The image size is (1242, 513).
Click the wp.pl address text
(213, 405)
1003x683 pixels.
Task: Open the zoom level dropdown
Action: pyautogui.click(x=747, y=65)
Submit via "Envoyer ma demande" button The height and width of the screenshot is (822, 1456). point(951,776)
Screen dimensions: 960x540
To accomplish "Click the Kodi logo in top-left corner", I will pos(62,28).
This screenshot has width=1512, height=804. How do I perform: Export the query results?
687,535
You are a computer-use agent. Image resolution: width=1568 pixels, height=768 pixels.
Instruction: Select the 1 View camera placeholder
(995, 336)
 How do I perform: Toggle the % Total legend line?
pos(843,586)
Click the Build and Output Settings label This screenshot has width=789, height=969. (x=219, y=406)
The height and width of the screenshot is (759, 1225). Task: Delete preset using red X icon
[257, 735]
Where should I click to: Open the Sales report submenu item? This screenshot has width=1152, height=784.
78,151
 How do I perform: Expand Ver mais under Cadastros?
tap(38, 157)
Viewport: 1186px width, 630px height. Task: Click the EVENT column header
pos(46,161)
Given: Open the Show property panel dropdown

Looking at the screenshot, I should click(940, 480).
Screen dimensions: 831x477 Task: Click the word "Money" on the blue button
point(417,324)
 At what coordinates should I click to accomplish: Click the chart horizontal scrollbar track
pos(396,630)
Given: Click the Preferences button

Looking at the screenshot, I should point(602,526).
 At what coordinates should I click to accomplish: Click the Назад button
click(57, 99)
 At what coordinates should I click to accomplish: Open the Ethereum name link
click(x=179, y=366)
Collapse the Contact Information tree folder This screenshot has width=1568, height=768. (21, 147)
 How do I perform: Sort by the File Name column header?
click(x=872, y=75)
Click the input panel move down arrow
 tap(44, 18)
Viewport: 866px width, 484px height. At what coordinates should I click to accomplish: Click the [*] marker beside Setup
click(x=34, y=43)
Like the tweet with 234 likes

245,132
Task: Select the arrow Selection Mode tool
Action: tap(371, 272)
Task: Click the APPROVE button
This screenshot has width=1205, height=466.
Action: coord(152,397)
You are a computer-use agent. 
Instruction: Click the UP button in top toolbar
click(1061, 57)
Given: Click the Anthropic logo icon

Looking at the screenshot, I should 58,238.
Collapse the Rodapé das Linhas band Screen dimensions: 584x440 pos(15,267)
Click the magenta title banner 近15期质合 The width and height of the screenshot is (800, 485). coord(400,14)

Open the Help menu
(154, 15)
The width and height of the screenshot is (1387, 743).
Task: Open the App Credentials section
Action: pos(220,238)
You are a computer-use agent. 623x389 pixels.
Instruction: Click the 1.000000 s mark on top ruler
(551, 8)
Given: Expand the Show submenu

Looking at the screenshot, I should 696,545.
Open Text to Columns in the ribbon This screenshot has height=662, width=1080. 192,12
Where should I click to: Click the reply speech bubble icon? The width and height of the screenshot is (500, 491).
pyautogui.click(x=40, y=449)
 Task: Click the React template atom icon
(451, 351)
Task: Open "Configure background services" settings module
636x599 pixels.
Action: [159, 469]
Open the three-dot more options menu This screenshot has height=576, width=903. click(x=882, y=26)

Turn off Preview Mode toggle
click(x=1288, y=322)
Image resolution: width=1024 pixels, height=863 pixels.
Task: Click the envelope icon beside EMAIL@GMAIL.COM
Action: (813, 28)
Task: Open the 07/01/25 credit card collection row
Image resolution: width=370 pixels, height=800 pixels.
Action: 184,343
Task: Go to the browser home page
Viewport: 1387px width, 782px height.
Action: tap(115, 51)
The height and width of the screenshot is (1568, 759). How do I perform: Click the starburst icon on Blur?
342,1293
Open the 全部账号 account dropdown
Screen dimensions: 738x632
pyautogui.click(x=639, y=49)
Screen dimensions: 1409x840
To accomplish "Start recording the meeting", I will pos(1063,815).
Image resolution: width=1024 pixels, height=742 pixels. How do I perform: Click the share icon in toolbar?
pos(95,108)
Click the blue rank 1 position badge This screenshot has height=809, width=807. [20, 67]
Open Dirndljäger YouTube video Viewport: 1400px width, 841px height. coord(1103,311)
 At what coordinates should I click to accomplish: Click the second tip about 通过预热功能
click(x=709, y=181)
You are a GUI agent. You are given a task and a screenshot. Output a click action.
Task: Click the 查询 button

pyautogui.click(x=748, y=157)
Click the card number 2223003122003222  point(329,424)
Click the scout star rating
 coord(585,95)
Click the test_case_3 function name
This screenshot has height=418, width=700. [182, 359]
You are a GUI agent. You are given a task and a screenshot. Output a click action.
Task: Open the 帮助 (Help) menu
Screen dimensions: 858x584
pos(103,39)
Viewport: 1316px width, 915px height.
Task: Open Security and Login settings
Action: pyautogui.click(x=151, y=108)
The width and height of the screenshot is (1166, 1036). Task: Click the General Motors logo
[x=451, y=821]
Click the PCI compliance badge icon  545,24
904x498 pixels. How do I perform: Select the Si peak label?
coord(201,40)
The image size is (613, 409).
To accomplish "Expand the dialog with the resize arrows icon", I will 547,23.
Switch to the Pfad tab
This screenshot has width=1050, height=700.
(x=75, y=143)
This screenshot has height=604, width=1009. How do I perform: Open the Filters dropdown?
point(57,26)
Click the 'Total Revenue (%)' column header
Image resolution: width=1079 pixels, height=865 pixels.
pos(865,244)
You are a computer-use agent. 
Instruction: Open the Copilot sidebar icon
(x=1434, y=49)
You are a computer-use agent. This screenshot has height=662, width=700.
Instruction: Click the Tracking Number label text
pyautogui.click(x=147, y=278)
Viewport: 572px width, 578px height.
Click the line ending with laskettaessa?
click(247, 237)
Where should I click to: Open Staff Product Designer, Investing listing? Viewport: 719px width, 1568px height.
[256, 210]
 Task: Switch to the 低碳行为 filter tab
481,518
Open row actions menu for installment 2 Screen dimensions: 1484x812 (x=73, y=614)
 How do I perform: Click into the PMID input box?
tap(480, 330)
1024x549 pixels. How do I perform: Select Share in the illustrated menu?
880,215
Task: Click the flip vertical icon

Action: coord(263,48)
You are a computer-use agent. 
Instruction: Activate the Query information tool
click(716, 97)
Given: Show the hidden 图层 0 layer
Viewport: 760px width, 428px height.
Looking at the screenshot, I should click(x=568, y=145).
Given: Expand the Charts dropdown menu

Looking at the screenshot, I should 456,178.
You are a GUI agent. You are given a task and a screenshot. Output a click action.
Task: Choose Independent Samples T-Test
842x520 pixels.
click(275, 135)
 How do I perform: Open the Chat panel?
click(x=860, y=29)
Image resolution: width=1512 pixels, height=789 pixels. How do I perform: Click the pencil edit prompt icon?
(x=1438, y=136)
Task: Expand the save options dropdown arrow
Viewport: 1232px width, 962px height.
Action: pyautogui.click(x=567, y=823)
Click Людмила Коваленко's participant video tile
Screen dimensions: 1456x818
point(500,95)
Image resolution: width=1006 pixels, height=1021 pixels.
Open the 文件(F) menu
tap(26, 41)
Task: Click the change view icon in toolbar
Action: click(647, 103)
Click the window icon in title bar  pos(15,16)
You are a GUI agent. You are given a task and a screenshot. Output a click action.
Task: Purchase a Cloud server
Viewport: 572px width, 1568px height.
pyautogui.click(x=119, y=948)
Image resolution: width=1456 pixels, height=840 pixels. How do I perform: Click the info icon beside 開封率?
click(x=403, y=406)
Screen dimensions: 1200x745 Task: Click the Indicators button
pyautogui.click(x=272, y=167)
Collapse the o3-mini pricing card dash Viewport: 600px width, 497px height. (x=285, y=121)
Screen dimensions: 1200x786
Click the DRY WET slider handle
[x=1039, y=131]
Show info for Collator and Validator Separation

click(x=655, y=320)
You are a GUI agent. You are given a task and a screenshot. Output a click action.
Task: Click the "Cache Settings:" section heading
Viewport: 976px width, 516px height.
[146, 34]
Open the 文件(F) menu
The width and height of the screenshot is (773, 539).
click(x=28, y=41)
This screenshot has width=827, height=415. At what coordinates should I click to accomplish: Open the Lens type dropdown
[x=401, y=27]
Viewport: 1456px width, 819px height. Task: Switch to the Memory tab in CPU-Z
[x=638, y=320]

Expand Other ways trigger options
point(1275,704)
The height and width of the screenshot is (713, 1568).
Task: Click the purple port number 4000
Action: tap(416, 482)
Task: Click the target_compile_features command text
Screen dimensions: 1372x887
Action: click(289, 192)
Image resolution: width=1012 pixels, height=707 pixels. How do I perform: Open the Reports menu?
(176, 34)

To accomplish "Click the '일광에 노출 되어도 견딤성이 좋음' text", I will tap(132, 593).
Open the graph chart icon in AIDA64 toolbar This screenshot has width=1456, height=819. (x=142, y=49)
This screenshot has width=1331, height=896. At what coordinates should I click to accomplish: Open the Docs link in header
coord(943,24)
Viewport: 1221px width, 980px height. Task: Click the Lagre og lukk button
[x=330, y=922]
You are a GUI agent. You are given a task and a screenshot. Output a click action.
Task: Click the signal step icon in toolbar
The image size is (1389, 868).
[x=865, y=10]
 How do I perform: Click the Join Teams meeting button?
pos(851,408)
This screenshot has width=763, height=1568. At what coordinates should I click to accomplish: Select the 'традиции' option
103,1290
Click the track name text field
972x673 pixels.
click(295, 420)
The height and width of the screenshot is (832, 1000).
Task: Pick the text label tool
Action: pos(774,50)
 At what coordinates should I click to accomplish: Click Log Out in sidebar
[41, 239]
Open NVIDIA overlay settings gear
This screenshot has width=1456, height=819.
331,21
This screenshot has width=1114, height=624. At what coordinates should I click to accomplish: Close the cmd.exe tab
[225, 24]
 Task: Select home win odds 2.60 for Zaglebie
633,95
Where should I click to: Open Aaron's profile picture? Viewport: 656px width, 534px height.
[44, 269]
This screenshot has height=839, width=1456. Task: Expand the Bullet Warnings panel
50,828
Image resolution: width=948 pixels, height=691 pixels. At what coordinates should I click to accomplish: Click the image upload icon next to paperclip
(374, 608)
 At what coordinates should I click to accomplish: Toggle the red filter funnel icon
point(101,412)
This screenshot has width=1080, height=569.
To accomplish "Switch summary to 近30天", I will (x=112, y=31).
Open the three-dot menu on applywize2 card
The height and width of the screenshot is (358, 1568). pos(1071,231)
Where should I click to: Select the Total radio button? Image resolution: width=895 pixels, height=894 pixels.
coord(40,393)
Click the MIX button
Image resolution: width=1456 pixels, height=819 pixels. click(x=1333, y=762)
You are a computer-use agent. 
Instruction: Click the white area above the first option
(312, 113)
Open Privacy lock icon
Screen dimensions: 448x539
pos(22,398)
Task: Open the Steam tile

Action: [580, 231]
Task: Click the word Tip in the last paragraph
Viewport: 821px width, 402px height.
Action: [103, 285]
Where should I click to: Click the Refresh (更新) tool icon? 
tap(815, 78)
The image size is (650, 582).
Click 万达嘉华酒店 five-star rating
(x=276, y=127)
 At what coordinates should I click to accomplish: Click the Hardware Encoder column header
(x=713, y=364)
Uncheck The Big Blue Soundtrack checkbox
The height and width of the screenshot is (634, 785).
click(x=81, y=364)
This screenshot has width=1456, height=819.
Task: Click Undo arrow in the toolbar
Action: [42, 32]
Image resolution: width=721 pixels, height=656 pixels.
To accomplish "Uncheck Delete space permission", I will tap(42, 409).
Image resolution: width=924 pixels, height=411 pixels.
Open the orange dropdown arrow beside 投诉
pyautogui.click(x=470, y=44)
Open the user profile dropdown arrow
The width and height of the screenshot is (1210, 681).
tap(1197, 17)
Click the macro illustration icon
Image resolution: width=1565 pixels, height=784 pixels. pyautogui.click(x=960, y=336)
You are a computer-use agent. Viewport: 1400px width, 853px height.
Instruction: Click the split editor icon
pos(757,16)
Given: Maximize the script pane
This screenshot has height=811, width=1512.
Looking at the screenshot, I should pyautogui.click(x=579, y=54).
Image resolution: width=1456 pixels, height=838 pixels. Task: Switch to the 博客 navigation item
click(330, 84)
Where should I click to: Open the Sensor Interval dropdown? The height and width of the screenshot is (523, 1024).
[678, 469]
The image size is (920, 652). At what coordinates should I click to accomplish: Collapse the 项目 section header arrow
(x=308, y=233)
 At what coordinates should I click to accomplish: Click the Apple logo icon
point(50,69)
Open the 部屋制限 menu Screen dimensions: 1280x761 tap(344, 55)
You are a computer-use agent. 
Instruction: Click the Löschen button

→ **Task goal**:
Write out everything from the line containing "Where should I click to: Open Staff" down to the line containing "click(275, 135)", keeping every line the same as it appears in the records.

→ **Expected output**:
Where should I click to: Open Staff Product Designer, Investing listing? Viewport: 719px width, 1568px height.
[256, 210]
 Task: Switch to the 低碳行为 filter tab
481,518
Open row actions menu for installment 2 Screen dimensions: 1484x812 (x=73, y=614)
 How do I perform: Click into the PMID input box?
tap(480, 330)
1024x549 pixels. How do I perform: Select Share in the illustrated menu?
880,215
Task: Click the flip vertical icon

Action: coord(263,48)
You are a computer-use agent. 
Instruction: Activate the Query information tool
click(716, 97)
Given: Show the hidden 图层 0 layer
Viewport: 760px width, 428px height.
Looking at the screenshot, I should click(x=568, y=145).
Given: Expand the Charts dropdown menu

Looking at the screenshot, I should 456,178.
You are a GUI agent. You are given a task and a screenshot. Output a click action.
Task: Choose Independent Samples T-Test
842x520 pixels.
click(275, 135)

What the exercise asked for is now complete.